Source records
═══
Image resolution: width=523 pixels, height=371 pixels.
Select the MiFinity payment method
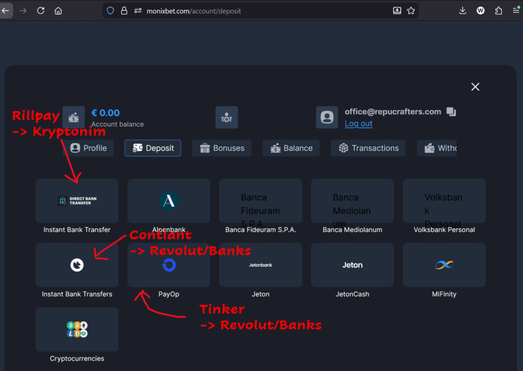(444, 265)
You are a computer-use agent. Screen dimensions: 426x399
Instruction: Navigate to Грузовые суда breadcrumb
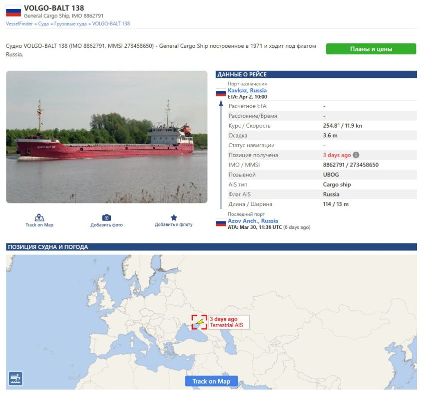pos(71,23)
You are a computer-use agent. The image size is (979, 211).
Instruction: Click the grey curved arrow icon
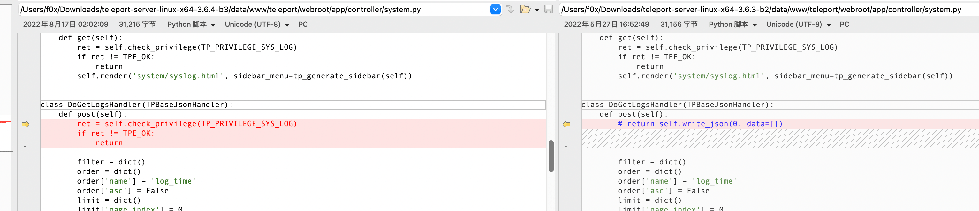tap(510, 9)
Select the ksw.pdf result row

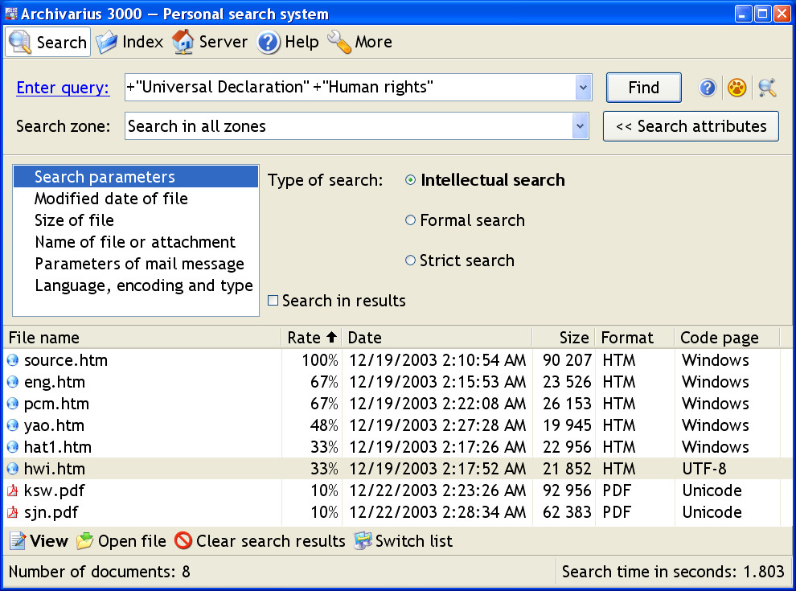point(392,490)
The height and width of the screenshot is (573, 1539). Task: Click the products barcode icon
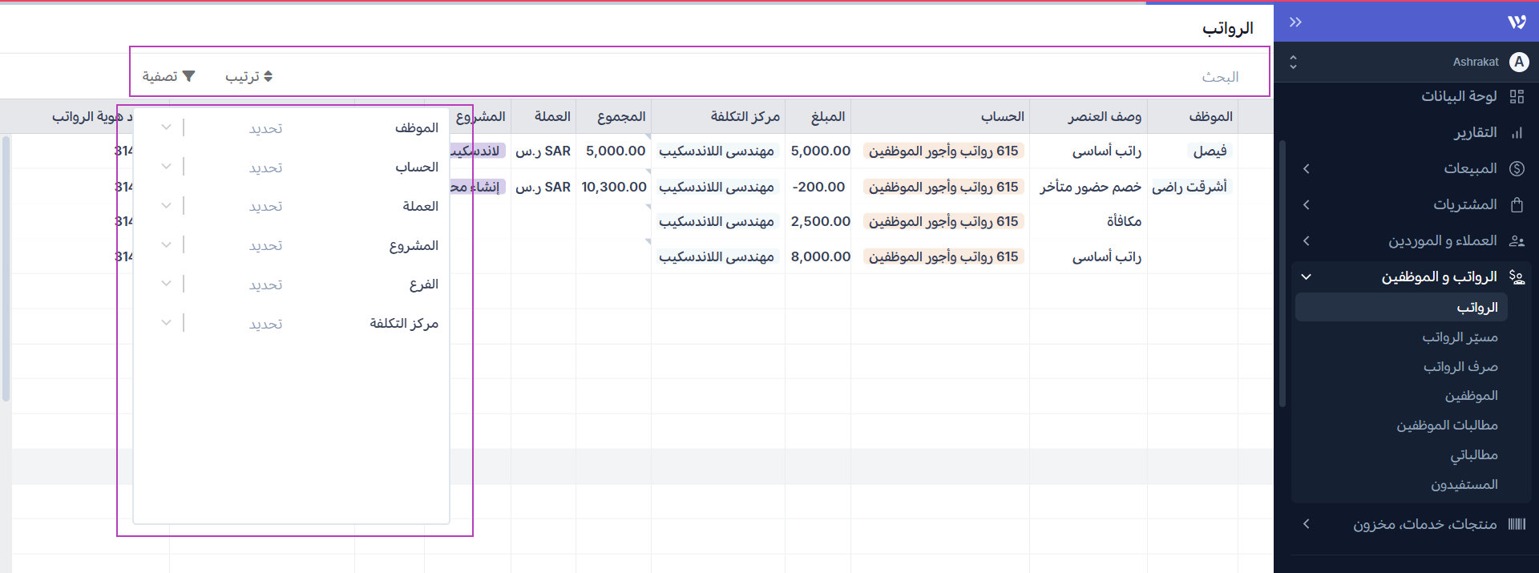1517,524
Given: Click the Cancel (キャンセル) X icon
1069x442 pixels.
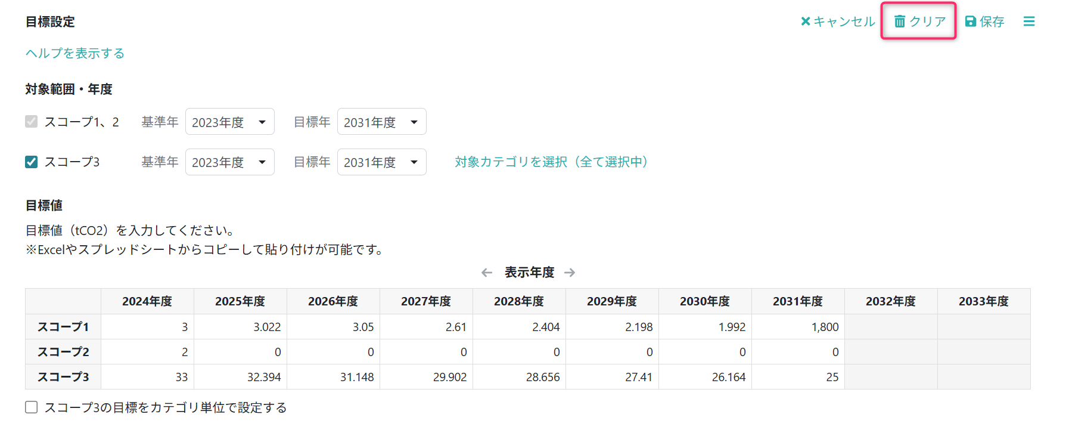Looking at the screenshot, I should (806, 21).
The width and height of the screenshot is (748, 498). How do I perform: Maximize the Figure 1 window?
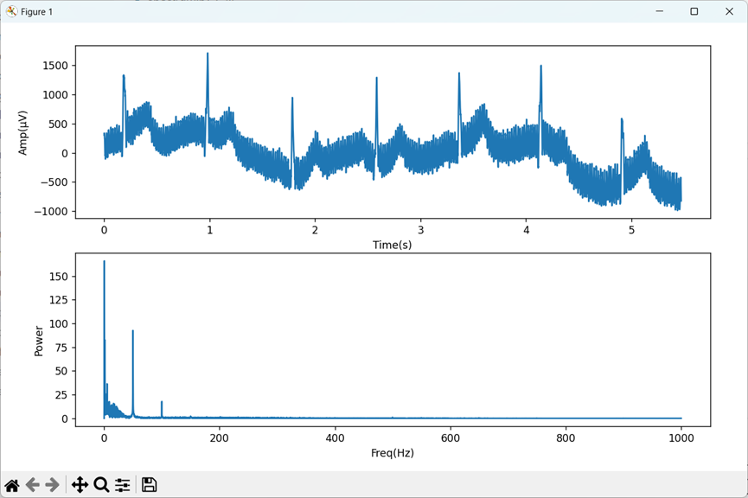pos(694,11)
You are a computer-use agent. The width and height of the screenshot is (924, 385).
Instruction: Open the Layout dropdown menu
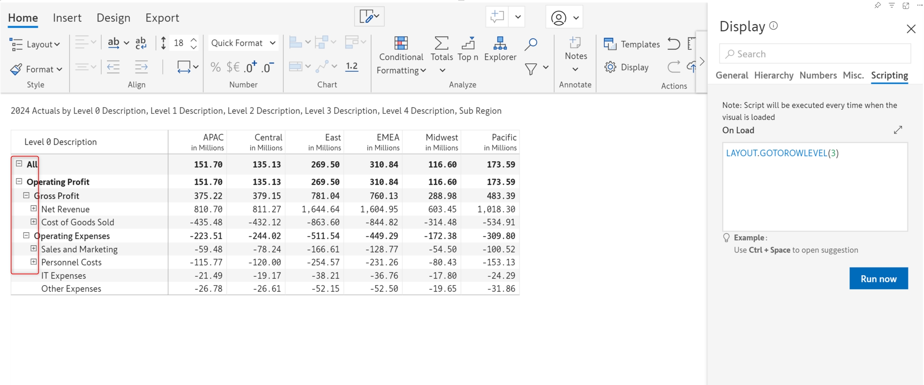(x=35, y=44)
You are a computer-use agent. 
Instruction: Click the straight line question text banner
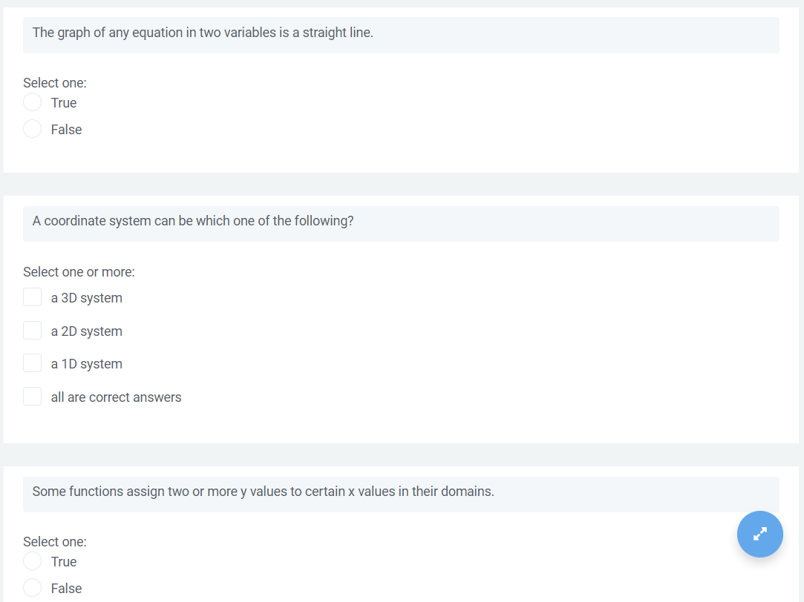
═══
## Task goal
All the lines above are to be given again exactly as they read, with the pictures removed.

## Problem solution
Image resolution: width=523 pixels, height=371 pixels.
Select the MiFinity payment method
(444, 265)
You are a computer-use agent. Screen dimensions: 426x399
Instruction: Navigate to Грузовые суда breadcrumb
pos(71,23)
You are a computer-use agent. The image size is (979, 211).
Instruction: Click the grey curved arrow icon
tap(510, 9)
Select the ksw.pdf result row

point(392,490)
The height and width of the screenshot is (573, 1539). Task: Click the products barcode icon
1517,524
Given: Click the Cancel (キャンセル) X icon
1069x442 pixels.
Looking at the screenshot, I should (806, 21).
The width and height of the screenshot is (748, 498). How do I perform: Maximize the Figure 1 window?
pos(694,11)
You are a computer-use agent. The width and height of the screenshot is (924, 385).
Instruction: Open the Layout dropdown menu
(x=35, y=44)
You are a computer-use agent. 
Instruction: Click the straight line question text banner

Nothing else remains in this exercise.